Of course, it's not like the bandwidth policies could just be lifted. They have been, occasionally, and the breakdown of peak hours just extends to the rest of the day. Satellite internet is fundamentally broken. And it's generally at the top tier of internet access for rural poor people; most people are going to decide to just forgo the high financial cost and the emotional toll of constantly having to deal with satellite, and just get that cheap, useless 28k connection.
posted by byanyothername at 8:53 AM on January 29, 2015 [7 favorites]


It's common for poorer people to have a smartphone and not a computer.

Sadly true. Unfortunately smartphones and tablets are consumption devices. Giving the poor mobile connectivity will do nothing more than massage the statistics. People need to be computer literate and mobile devices do not serve this purpose.
posted by twistedonion at 8:53 AM on January 29, 2015 [3 favorites]


Also, I really wanted to write more about poverty and accessibility, but people for whom this is not a concern have an enormous amount of misconceptions about alternative internet access (and satellite in particular) so that post just kind of mutated into a big list of why suggesting satellite for people who are poor, rural or otherwise unable to get good internet access is a terrible idea.

Short version: it's a lot more complicated than suggesting people "just" "get X method of connectivity."
posted by byanyothername at 8:57 AM on January 29, 2015 [5 favorites]


Also an iPhone is going to be totally useless for doing any Flash-based coursework, and even if you do get assignments that work on a four-inch screen, they're going to chew through your 1-2 GB of monthly data use quickly. Probably well before the month is over.
posted by Holy Zarquon's Singing Fish at 9:00 AM on January 29, 2015 [2 favorites]

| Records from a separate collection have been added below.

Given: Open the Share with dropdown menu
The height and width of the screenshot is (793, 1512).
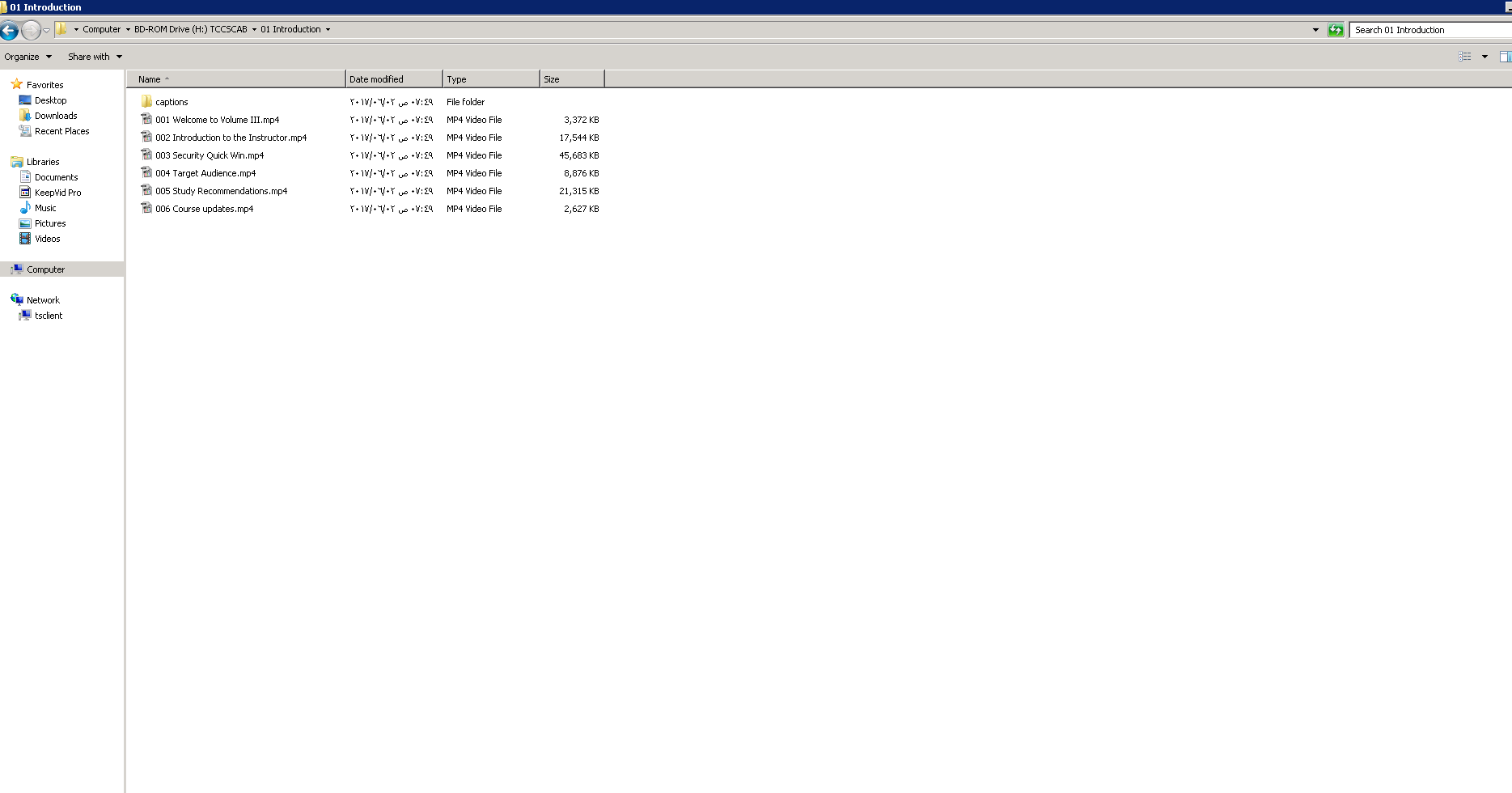Looking at the screenshot, I should click(x=95, y=57).

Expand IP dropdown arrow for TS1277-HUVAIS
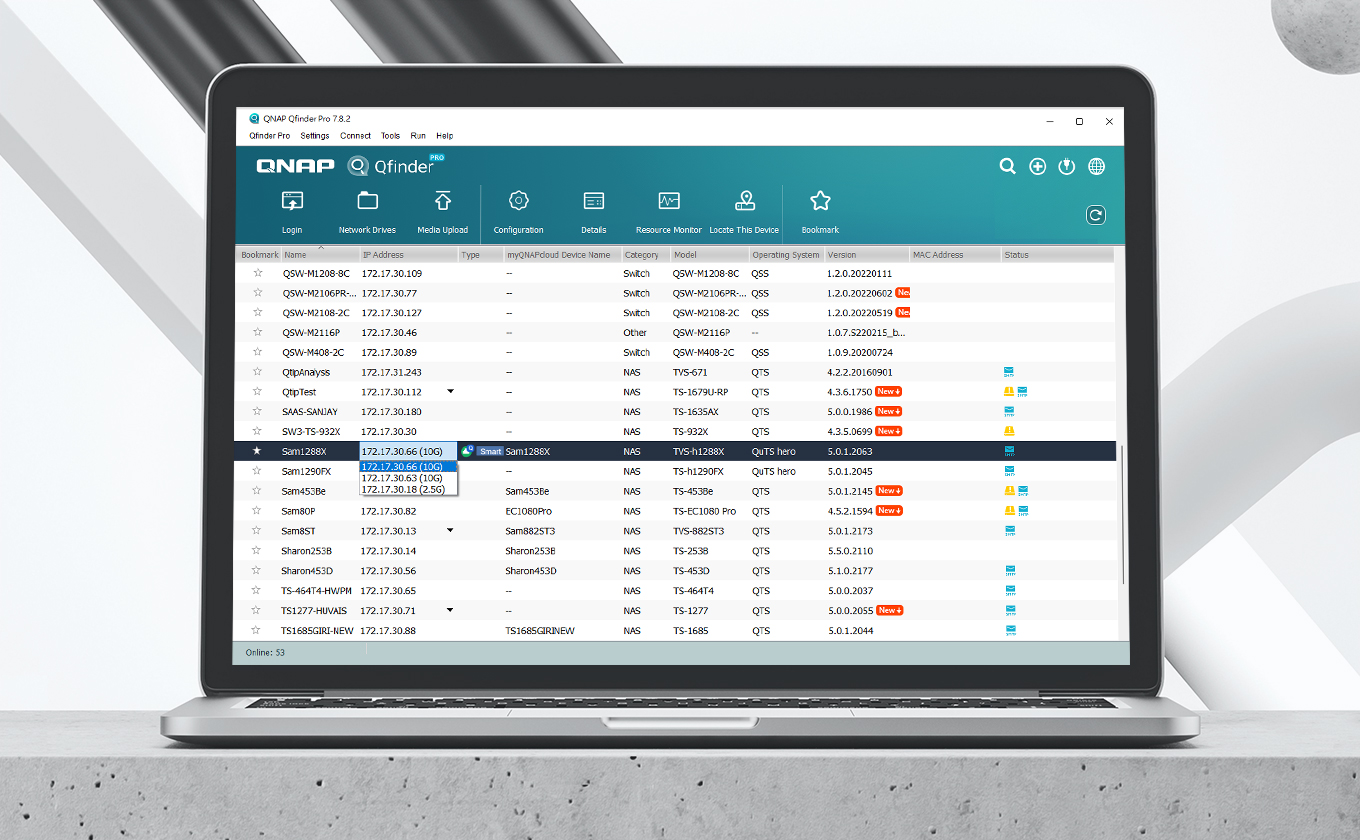(x=450, y=610)
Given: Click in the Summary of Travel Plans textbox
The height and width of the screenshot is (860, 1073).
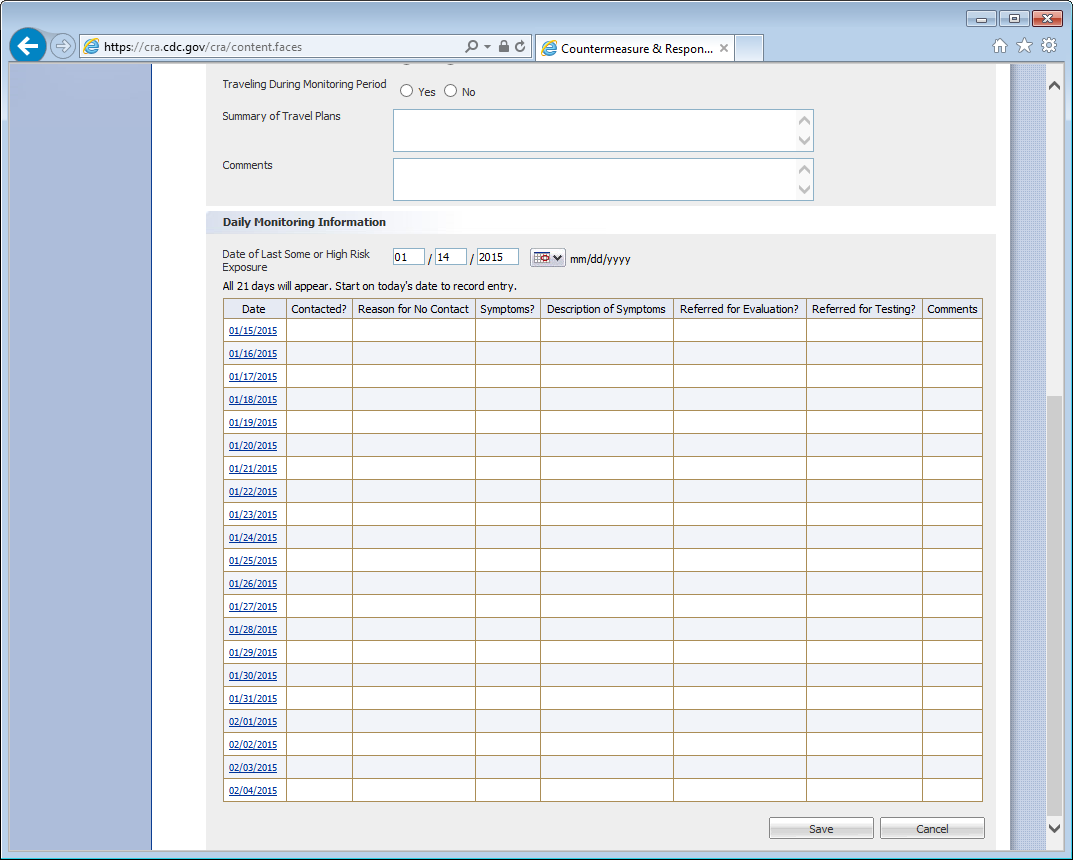Looking at the screenshot, I should pos(595,130).
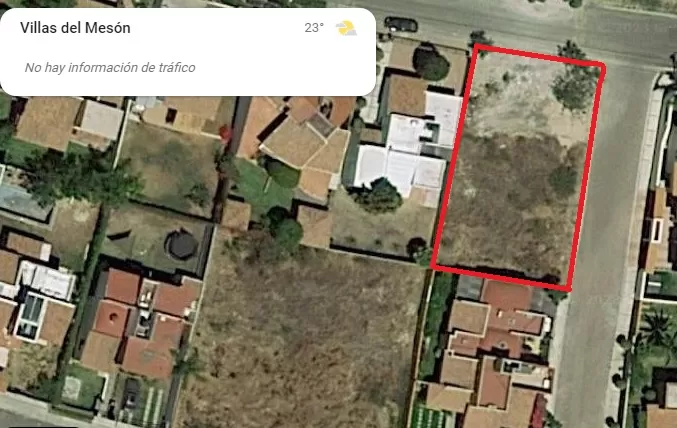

First, I'd like to make a comment or two about the video. Those kids seem awesome, and mom seems to be trying really hard to be awesome too. Nowhere is dad in the pic, or the suggestion that dad takes the kids to the library sometimes, or provides access to a computer in any way, which is sad. Secondly, the vid seems to be trying to raise awareness that organizations exist to try to mitigate the problem. those of us concerned should probably do some research and see if these orgs are worth supporting.
Secondly, w/r/t online homework, especially math. what i have seen is that the need for this comes mostly at the early stages of developing number sense, and the basics of arithmetic. those flash games are an adjunct that gives kids a chance to practice, and see numbers in an environment that they might be more familiar with (cartoon characters vs paper and pencil numbers). in a big classroom with kids of a variety of levels of understanding, teachers feel like they are progressive to use this adjunct, because it not only frees them from making worksheets and correcting them (the flash games are self-correcting or provide a scoring system) but it makes them feel like they are also giving kids another skill, using the computer. I am not a teacher, but i have spent countless hours volunteering at my kids' school and helping tutor math to grade-schoolers.
it would be nice to see the schools give after school access to low income families, to use the school's computers if they cant get to the library or use one at home.
posted by OHenryPacey at 9:01 AM on January 29, 2015 [2 favorites]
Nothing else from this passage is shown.